The trick to something like this would be identifying the pattern, so as to allow Google to use an algorithm to flag it. For the sake of this concept, I think it’d be reasonable to consider items posted into social bookmarking sites and an aside or link drop in a blog to be reasonably similar.
My initial concept would involve comparing the amount of content within an item. If there are less than a predefined limit of words and a small number of links, then that item might be considered to be a link drop. You could apply that logic not only to social bookmarking sites but also to the standard blog, where an author might find something cool they want to link to.
The next thing up for consideration might be which items to remove as duplicates and which to include. News of any kind on the internet tends to reverberate throughout it quite quickly, so it’s common to find the same information posted many times.
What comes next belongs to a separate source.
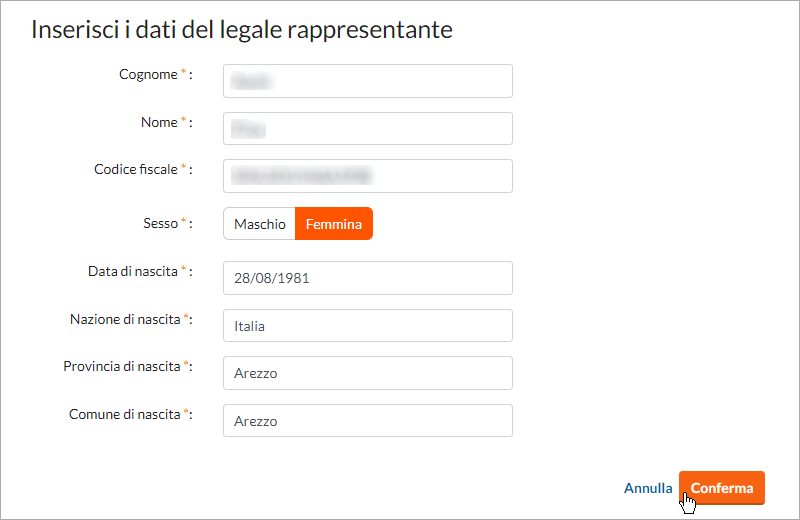Image resolution: width=800 pixels, height=520 pixels.
Task: Focus the Nome text box
Action: [368, 129]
As the vibrations are felt throughout, people will tend to link back to where they found that information (as I did above). Google Reader could leverage off the minty fresh search engine index to help with this by using the number of attribution links passed around. As a quick and simple example, imagine the following scenario:
- Site A has the unique Django content that I’m interested in
- Sites B through Z all link to site A directly
- Some sites from C through Z also link back to B, which is where they found that information
I don’t subscribe to site A directly, however some of the sites B through Z have been picked up by the social networks. Using the link graph throughout those sites, it’d be possible to find out which one(s) among that list are considered authoritative (based on attribution or back links) and start filtering based on that. It might then be possible to use other features of the Google Search index to do with theme, quality, trust to filter it further.
I think a feature like that within Google Reader would be fantastic, especially if I could apply those sorts of options on a per feed or folder basis. That way, I could group all of the common information together (Django) and have Google Reader automatically filter out the duplicates that matched the above criteria.
I’m sure the development team from Google Reader will hear my call; who knows, in a few months maybe a feature like this could work its way into the product.